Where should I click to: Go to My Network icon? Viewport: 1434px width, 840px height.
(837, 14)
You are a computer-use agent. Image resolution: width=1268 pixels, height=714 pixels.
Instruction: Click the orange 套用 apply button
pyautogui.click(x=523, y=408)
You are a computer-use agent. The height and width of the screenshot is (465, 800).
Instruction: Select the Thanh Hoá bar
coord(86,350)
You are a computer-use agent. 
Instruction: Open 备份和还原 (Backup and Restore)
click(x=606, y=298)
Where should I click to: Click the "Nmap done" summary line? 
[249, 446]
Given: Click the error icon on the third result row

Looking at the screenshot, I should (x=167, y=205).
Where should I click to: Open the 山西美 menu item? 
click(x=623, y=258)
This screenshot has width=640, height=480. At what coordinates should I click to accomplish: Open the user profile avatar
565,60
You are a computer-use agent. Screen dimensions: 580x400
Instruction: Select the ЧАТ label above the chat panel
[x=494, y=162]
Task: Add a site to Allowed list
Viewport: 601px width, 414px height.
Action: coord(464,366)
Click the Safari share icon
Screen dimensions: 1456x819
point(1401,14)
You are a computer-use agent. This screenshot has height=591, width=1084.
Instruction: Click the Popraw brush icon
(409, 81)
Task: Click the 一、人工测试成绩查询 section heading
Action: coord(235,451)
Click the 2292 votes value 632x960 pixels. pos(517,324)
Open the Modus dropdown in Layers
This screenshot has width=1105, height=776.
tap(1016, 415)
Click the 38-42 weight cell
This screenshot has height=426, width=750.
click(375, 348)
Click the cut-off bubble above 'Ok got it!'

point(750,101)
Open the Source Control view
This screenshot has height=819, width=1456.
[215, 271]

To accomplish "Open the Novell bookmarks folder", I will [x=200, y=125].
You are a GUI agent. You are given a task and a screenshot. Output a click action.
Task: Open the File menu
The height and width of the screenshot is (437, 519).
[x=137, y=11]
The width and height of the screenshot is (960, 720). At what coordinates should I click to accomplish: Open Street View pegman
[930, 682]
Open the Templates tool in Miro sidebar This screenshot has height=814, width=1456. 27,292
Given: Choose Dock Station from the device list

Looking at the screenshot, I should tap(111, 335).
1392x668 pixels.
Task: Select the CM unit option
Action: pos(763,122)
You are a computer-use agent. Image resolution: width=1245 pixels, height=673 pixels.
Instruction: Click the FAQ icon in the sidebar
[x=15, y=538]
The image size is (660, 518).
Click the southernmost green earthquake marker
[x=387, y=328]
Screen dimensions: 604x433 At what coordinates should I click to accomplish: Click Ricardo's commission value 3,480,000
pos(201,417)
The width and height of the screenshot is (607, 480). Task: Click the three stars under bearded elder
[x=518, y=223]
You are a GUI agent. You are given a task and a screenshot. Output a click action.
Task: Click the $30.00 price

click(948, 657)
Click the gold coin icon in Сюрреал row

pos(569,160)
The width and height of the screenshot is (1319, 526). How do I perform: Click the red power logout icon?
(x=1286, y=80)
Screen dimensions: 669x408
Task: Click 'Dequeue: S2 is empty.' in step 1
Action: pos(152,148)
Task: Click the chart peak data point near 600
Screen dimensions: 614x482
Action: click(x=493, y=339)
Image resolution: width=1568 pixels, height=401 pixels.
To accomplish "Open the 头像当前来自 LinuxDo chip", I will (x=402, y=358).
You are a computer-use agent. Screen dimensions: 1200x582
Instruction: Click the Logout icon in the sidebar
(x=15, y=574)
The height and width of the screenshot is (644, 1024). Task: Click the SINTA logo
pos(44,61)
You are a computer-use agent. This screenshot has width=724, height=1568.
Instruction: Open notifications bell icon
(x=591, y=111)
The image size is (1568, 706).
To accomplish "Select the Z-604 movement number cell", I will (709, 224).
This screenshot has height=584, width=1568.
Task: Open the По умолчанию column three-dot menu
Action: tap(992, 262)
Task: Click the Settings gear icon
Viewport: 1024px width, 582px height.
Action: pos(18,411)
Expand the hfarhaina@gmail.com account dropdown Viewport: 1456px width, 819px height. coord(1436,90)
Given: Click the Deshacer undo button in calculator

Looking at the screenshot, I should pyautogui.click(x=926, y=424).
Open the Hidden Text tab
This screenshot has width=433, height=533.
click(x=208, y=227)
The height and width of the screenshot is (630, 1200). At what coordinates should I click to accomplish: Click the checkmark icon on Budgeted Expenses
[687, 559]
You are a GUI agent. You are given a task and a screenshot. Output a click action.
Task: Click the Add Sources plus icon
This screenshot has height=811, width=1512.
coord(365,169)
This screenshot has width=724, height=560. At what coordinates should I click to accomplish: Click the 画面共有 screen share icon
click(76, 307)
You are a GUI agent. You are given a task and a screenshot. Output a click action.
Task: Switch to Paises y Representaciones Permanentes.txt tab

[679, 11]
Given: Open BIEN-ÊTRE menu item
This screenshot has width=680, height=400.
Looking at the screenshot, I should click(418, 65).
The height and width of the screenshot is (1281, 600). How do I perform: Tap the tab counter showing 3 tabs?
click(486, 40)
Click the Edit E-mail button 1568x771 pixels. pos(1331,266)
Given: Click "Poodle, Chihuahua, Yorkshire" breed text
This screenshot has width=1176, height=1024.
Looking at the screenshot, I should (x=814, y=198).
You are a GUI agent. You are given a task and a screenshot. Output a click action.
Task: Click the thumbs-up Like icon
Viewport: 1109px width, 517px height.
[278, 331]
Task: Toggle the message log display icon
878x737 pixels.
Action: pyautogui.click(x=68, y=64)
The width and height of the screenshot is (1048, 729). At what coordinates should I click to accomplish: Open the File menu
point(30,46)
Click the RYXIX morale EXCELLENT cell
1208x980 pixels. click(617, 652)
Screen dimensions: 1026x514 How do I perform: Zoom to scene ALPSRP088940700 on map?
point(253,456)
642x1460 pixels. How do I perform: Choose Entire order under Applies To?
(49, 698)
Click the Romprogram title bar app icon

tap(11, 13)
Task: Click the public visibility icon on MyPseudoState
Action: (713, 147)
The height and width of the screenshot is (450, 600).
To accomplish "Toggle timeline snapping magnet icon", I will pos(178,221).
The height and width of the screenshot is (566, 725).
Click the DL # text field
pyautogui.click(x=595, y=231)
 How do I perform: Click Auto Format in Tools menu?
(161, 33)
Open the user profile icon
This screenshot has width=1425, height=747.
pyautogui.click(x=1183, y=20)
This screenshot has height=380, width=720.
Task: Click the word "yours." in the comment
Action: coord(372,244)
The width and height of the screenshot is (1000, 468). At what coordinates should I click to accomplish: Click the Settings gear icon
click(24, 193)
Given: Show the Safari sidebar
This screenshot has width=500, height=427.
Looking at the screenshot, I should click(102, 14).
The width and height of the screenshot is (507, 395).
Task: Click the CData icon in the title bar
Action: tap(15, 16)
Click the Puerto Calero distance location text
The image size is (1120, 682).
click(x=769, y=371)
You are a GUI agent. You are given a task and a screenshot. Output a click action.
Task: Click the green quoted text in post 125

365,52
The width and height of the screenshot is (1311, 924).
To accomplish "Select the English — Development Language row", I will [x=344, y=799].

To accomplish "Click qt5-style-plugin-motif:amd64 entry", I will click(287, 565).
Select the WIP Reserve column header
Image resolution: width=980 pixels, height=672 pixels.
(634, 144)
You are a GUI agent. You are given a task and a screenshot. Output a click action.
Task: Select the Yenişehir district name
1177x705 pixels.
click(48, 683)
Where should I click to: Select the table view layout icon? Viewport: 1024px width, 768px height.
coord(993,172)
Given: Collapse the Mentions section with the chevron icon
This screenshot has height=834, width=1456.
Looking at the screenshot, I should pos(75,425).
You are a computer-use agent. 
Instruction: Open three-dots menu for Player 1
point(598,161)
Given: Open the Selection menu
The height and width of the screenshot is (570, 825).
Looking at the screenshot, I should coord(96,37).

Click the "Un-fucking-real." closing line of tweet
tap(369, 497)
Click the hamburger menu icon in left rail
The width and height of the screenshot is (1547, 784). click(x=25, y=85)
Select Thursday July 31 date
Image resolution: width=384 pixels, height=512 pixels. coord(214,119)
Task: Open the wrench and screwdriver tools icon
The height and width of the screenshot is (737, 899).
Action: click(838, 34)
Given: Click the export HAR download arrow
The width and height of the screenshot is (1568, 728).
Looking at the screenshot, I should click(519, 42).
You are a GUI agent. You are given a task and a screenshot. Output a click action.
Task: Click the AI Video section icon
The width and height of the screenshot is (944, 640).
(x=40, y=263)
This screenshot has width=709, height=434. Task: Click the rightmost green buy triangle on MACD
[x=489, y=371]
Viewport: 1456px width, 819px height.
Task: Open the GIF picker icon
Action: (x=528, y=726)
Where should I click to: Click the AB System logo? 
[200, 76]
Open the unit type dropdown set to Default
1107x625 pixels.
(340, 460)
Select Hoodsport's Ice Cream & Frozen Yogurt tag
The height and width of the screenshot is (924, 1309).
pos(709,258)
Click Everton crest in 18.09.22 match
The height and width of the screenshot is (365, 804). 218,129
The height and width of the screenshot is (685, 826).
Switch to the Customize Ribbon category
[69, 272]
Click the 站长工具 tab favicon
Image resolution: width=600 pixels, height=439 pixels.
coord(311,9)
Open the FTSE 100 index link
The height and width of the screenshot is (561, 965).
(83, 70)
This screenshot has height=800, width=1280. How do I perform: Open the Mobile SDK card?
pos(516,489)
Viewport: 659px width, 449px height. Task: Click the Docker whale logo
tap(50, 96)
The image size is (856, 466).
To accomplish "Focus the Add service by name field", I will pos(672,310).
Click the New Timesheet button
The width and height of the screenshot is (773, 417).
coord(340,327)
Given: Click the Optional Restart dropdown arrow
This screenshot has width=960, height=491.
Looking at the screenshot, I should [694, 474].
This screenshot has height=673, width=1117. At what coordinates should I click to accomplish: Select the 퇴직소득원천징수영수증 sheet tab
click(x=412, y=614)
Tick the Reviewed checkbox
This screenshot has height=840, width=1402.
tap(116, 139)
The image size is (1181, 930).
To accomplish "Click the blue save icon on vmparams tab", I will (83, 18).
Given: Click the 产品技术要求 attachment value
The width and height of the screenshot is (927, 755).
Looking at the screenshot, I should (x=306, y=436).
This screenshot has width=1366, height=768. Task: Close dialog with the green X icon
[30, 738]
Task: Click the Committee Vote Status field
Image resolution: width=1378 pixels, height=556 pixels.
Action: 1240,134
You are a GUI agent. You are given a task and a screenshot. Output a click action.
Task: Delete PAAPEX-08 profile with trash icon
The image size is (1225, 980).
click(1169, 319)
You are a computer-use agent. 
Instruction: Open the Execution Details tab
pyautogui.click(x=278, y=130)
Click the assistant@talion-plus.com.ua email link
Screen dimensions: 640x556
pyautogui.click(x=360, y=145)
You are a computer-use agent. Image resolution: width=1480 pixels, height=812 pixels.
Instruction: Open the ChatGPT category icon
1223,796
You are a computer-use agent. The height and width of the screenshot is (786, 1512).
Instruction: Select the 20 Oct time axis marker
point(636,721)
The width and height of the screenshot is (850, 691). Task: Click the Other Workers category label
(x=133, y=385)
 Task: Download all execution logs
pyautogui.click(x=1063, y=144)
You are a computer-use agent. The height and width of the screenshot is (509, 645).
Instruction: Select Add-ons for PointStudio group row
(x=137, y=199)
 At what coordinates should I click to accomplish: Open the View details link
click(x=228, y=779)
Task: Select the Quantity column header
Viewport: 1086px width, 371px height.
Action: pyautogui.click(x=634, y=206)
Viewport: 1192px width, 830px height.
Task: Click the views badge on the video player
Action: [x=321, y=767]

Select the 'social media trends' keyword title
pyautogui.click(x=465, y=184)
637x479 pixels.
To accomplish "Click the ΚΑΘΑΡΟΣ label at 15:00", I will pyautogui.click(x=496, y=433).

=-=-=

Goal => Reproduce verbatim the records from the line containing "This screenshot has height=800, width=1280." through the line containing "tap(50, 96)", including both of those lines.

The response =>
This screenshot has height=800, width=1280. How do I perform: Open the Mobile SDK card?
pos(516,489)
Viewport: 659px width, 449px height. Task: Click the Docker whale logo
tap(50, 96)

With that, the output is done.